Prezydent-elekt Donald Trump przyznał, że Rosja stała za atakami na sztab wyborczy Demokratów w okresie kampanii przed wyborami prezydenckimi w 2016 roku. Jednocześnie oskarżył agencje wywiadowcze o celowe przecieki do mediów.
Trump: Rosja prowadziła cyberataki na USA
Po raz pierwszy od wygranej w wyborach prezydenckich Trump przyznał, że za atakami hakerskimi w czasie kampanii wyborczej stali Rosjanie. – Jeśli chodzi o hakowanie, to myślę, że stała za tym Rosja.
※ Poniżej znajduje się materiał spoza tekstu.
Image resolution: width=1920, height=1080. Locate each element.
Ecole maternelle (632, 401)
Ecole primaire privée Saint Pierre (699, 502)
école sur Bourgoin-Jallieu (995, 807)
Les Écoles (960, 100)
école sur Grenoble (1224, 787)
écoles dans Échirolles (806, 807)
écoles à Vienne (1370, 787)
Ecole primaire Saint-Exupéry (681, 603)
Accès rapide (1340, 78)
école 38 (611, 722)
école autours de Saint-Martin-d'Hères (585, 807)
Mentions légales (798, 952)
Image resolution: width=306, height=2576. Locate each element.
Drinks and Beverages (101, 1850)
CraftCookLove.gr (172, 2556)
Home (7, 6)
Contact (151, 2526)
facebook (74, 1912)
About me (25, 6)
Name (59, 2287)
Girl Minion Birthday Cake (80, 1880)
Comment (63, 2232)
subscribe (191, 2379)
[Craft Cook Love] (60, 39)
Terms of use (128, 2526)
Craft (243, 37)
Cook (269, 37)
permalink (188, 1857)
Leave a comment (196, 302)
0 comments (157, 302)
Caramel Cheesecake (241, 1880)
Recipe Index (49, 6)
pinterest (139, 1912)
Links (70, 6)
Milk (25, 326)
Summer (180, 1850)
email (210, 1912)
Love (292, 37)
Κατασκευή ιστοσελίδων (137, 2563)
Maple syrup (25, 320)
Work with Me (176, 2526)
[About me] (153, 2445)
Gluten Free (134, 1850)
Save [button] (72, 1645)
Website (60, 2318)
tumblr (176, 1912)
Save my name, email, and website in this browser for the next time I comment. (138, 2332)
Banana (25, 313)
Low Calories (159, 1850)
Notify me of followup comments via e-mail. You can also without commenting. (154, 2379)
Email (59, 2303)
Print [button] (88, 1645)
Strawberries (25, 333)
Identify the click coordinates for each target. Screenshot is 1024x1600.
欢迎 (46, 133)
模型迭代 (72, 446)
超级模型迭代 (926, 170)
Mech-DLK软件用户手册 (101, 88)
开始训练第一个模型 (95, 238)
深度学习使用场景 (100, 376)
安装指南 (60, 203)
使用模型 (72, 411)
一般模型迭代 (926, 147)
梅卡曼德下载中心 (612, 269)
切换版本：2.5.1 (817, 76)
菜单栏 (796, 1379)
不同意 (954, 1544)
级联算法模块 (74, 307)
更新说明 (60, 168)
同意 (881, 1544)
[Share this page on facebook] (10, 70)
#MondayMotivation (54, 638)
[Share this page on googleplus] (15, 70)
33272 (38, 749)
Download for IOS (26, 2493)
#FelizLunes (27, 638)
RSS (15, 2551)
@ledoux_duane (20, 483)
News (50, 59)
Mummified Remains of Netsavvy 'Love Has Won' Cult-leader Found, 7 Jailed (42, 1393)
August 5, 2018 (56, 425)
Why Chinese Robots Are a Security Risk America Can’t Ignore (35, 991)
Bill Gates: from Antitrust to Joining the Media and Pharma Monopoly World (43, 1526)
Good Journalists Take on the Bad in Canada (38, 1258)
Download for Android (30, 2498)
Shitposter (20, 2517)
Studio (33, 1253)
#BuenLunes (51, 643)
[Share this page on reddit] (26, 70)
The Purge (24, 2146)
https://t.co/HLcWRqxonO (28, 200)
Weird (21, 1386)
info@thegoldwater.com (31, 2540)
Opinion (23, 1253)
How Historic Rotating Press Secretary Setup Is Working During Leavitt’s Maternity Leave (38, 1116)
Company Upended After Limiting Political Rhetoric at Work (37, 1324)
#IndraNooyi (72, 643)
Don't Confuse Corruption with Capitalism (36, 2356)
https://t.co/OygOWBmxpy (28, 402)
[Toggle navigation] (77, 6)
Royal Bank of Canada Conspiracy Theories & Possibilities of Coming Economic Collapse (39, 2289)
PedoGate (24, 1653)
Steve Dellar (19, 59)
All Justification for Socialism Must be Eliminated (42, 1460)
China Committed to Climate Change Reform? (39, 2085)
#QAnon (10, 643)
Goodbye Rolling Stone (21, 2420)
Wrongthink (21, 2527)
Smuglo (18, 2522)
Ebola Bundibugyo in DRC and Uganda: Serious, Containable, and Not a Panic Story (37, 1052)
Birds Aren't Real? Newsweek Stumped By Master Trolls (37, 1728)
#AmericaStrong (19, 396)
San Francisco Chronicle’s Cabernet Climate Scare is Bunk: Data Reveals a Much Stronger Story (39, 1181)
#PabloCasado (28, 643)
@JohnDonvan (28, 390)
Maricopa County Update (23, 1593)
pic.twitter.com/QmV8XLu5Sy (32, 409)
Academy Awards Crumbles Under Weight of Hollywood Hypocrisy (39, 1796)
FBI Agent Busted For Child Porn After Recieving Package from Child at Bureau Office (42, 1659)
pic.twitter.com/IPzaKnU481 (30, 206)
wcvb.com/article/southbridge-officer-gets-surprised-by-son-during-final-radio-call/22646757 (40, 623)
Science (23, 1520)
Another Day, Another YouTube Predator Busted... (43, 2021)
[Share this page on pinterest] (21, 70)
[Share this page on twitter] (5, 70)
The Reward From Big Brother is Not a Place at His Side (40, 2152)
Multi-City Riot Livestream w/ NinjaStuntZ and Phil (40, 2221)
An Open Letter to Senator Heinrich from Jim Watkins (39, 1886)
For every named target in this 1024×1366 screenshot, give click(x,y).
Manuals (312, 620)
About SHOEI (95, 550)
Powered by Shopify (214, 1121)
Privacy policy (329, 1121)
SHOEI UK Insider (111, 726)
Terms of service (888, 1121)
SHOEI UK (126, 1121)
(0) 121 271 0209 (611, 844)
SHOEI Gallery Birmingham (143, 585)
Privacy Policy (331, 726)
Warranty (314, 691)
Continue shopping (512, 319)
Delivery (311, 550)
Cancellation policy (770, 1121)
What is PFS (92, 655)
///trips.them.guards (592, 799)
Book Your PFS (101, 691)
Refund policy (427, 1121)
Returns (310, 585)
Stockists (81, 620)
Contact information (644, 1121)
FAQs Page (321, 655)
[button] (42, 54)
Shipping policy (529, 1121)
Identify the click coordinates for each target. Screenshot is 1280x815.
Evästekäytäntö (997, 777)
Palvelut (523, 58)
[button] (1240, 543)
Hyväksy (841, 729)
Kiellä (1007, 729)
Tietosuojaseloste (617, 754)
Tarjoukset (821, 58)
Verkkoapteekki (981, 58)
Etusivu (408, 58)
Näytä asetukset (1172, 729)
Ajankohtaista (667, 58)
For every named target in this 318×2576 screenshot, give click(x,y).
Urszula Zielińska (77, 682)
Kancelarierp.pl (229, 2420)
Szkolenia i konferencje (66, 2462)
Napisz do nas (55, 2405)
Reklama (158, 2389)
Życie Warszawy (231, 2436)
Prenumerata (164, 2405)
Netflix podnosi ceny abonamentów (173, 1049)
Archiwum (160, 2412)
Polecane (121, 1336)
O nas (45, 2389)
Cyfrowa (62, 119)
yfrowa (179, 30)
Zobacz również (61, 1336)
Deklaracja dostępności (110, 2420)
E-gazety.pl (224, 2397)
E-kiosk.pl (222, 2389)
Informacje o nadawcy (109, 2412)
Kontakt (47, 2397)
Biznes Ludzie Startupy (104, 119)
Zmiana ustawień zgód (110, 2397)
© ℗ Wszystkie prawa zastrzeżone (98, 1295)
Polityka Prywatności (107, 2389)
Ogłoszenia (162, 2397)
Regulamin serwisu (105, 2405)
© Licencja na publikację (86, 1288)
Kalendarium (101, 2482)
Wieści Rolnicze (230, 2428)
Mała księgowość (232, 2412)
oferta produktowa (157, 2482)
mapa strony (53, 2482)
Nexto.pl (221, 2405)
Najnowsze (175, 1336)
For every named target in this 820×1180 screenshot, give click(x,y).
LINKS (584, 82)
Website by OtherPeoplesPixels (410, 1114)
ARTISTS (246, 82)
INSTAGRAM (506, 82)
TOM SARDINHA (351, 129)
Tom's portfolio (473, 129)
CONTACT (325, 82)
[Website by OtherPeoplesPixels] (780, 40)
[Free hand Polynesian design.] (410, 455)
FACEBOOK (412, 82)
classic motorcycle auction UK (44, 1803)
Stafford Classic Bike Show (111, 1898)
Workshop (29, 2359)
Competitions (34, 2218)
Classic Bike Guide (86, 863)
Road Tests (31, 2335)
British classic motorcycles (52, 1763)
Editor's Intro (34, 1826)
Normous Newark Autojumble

Ale sądzę, że hakowały nas także inne kraje i inni ludzie – ocenił prezydent-elekt 11 stycznia.
CNN donosi o kompromatach na Trumpa
Trump odniósł się do informacji służb wywiadowczych USA, które według CNN zawierają niepotwierdzone dane o współpracy sztabu Trumpa z Rosjanami, z włamaniem rosyjskich hakerów na konta mailowe Demokratów sztabu kandydatki Hillary Clinton włącznie. CNN podało także informacje, że w doniesieniach służb są informacje o nadużyciach seksualnych Trumpa wobec nieletnich. Associated Press nie potwierdziło żadnego z powyższych stwierdzeń.
Wątpliwości wobec doniesień
Dyrektor National Intelligence Service James Clapper poinformował, że przedstawione przez służby informacje nie zostały ocenione jako wiarygodne. Podkreślił, że nie wierzy w przecieki ze spotkania z Trumpem, które przekazała CNN.
Prezydent-elekt uznał, że przecieki ze służb, jeżeli byłyby kontrolowane, stałyby się „straszną plamą na ich działalności. – Tego rodzaju dokumenty nie powinny nigdy powstać i na pewno nie powinny nigdy zostać ujawnione – powiedział. Jego zdaniem niedopuszczalne jest, aby służby pozwalały na przecieki zawierające niepotwierdzone informacje.
Po spotkaniu z ich szefami napisał na Twitterze, że przekazane informacje są „fałszywe” i są elementem „polowania na czarownice”, jak nazywa poszukiwanie dowodów na zaangażowanie Rosji w potwierdzone ataki na konta Demokratów.